▶ _Description of the task_
Return the stretch from the line with "You are a GUI" through the line with "Click the warning triangle on kintone row" in the data below, character for character, skipping all pictures.

▶ _Stored data_
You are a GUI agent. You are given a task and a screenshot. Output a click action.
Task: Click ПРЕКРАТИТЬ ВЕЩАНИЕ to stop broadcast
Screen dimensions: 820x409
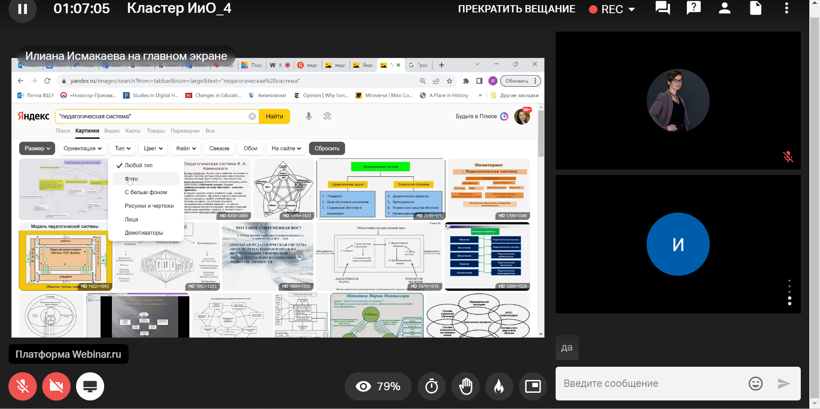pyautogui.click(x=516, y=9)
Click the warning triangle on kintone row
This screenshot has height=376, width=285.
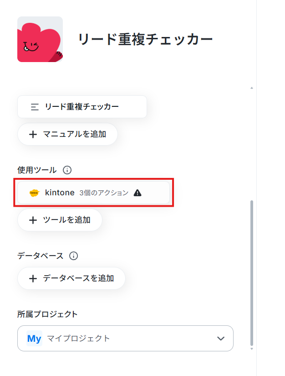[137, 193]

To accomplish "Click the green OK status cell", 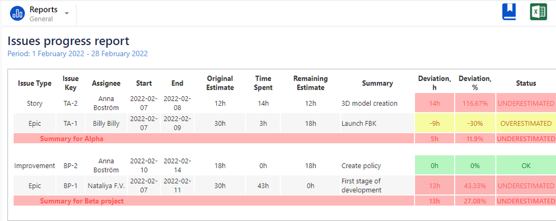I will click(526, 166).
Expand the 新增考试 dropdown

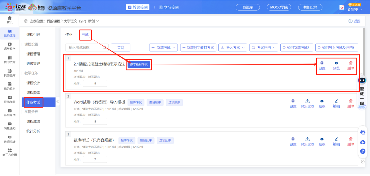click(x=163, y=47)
* * *
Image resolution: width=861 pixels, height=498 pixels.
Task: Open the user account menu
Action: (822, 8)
==
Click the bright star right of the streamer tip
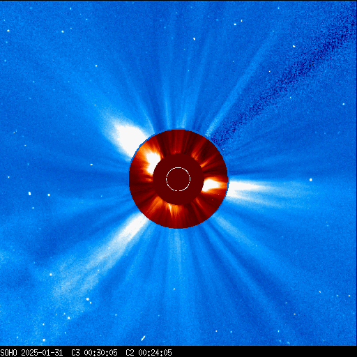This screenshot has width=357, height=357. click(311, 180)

▶ _Exercise solution_
You are a GUI agent. You are given a task and a screenshot. Output a click action.
Task: Click ПРЕКРАТИТЬ ВЕЩАНИЕ to stop broadcast
Screen dimensions: 820x409
pyautogui.click(x=516, y=9)
Click the warning triangle on kintone row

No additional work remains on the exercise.